**OBJECTIVE:**
From the Gump clique solver description below, list every term defined under its "Key Definitions" heading.

**TEXT EXTRACT:**
——————
Skip to main content

Compute the Approximate Clique for undirected graph encoded in DIMACS format.

Project description

Gump: Approximate Clique Solver

This is in memory of Forrest Gump—a film that truly changed our lives.

This work builds upon Gump: A Good Approximation for Cliques.


The Maximum Clique Problem: Overview

Description

The Maximum Clique Problem (MCP) is a classic NP-hard problem in graph theory and computer science. Given an undirected graph $G = (V, E)$, a clique is a subset of vertices $C \subseteq V$ where every two distinct vertices are connected by an edge. The goal of MCP is to find the largest possible clique in $G$.

Key Definitions

  • Clique: A complete subgraph (all possible edges exist between vertices).
  • Maximum Clique: The largest clique in the graph.
  • Clique Number ($\omega(G)$): The size of the maximum clique in $G$.

Theoretical Background

  • MCP is NP-Hard, meaning no known polynomial-time algorithm solves all cases unless $P = NP$.
  • It is closely related to other problems like the Independent Set Problem (complement graph) and Graph Coloring.
——————
**DATA ROWS:**

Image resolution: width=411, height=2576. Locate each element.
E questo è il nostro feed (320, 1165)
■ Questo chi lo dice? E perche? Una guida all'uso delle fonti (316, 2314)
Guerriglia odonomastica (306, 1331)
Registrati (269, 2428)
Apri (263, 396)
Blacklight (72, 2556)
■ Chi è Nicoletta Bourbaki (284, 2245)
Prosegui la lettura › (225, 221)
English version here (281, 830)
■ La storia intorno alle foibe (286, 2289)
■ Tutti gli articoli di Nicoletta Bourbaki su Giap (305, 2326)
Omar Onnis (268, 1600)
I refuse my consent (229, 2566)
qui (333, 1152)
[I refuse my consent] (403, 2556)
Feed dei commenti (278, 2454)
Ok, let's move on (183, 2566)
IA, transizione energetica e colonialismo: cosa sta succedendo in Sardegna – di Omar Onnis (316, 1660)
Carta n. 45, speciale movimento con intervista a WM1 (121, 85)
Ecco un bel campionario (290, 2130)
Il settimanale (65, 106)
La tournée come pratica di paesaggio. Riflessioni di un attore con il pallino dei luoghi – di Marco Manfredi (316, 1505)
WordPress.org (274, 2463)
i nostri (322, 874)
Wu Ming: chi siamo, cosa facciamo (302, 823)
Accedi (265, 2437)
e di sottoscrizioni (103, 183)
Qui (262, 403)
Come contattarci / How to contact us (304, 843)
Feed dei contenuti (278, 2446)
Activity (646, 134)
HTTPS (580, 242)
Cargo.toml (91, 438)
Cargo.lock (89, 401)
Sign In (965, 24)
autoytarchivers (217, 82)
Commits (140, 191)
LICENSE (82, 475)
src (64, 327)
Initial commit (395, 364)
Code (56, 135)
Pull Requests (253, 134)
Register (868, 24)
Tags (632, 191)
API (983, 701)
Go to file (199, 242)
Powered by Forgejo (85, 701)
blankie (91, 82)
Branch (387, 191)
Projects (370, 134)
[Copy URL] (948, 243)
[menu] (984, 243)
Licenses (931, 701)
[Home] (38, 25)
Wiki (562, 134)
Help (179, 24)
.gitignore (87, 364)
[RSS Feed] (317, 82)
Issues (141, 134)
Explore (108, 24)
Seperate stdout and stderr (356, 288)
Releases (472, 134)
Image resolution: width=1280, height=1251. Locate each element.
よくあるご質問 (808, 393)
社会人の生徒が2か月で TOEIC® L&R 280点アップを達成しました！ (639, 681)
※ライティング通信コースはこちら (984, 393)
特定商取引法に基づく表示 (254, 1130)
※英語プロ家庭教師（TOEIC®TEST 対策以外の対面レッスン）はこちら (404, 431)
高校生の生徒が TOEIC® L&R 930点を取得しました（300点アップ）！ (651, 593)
——————
**SOLUTION TO THIS EXERCISE:**
Clique
Maximum Clique
Clique Number